→ WORK REQUIRED: Output exactly the lines from the one containing "longleaf pine (134, 581)" to the last line of the material, inclusive, and nothing more.

→ RECORD EXCERPTS:
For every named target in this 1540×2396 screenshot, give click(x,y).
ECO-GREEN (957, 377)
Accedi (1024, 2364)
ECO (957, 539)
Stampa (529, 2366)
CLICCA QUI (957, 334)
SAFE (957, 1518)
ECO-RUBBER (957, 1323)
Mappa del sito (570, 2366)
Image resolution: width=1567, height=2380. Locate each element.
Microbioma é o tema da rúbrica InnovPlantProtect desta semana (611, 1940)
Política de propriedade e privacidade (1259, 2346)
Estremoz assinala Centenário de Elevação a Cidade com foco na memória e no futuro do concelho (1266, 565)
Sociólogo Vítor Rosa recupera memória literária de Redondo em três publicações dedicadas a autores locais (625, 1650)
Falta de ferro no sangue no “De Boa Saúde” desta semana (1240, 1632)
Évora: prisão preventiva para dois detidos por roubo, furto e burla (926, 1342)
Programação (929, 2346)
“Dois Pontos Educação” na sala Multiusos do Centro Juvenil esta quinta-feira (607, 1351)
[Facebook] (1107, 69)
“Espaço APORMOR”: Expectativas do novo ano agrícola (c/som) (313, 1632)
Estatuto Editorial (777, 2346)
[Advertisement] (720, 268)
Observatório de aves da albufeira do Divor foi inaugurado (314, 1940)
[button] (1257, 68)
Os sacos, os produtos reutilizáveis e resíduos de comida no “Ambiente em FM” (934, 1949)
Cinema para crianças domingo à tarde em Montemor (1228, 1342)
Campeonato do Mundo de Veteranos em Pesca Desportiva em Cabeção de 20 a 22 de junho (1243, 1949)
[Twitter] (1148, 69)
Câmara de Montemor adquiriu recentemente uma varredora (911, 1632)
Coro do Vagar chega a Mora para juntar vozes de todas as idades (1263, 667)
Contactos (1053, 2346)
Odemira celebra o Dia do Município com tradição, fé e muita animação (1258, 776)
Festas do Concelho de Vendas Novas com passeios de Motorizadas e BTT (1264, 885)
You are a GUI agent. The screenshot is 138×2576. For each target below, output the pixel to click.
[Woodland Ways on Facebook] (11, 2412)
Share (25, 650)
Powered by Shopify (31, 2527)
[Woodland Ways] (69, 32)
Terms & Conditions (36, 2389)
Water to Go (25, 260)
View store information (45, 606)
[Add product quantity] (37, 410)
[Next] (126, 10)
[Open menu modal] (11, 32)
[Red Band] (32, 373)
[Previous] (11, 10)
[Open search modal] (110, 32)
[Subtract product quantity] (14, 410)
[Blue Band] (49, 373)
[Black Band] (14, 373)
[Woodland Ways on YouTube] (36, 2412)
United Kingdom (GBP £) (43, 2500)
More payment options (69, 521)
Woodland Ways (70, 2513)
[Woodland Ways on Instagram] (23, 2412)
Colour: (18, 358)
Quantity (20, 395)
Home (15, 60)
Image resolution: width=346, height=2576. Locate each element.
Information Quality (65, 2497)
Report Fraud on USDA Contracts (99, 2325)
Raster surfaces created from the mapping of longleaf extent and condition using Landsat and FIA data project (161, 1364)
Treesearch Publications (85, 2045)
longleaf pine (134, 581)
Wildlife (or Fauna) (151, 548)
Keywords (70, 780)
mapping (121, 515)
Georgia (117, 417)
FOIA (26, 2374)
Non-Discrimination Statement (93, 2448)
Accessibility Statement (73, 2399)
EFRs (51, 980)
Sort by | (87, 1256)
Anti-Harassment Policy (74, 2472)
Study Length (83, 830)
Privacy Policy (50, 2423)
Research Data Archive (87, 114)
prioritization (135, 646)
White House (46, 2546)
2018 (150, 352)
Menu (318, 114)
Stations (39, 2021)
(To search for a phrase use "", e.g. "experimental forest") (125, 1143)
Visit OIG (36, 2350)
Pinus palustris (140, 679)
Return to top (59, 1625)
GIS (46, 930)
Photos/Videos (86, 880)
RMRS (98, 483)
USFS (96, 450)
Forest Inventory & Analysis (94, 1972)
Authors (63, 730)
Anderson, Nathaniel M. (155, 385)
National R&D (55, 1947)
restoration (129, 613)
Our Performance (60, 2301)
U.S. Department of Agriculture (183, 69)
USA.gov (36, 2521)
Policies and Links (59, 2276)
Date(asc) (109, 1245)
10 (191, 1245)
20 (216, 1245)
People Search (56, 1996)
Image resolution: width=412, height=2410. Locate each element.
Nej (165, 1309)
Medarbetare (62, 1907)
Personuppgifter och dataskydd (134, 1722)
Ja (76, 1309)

→ EXERCISE SOLUTION:
longleaf pine (134, 581)
Wildlife (or Fauna) (151, 548)
Keywords (70, 780)
mapping (121, 515)
Georgia (117, 417)
FOIA (26, 2374)
Non-Discrimination Statement (93, 2448)
Accessibility Statement (73, 2399)
EFRs (51, 980)
Sort by | (87, 1256)
Anti-Harassment Policy (74, 2472)
Study Length (83, 830)
Privacy Policy (50, 2423)
Research Data Archive (87, 114)
prioritization (135, 646)
White House (46, 2546)
2018 (150, 352)
Menu (318, 114)
Stations (39, 2021)
(To search for a phrase use "", e.g. "experimental forest") (125, 1143)
Visit OIG (36, 2350)
Pinus palustris (140, 679)
Return to top (59, 1625)
GIS (46, 930)
Photos/Videos (86, 880)
RMRS (98, 483)
USFS (96, 450)
Forest Inventory & Analysis (94, 1972)
Authors (63, 730)
Anderson, Nathaniel M. (155, 385)
National R&D (55, 1947)
restoration (129, 613)
Our Performance (60, 2301)
U.S. Department of Agriculture (183, 69)
USA.gov (36, 2521)
Policies and Links (59, 2276)
Date(asc) (109, 1245)
10 (191, 1245)
20 (216, 1245)
People Search (56, 1996)
Image resolution: width=412, height=2410. Locate each element.
Nej (165, 1309)
Medarbetare (62, 1907)
Personuppgifter och dataskydd (134, 1722)
Ja (76, 1309)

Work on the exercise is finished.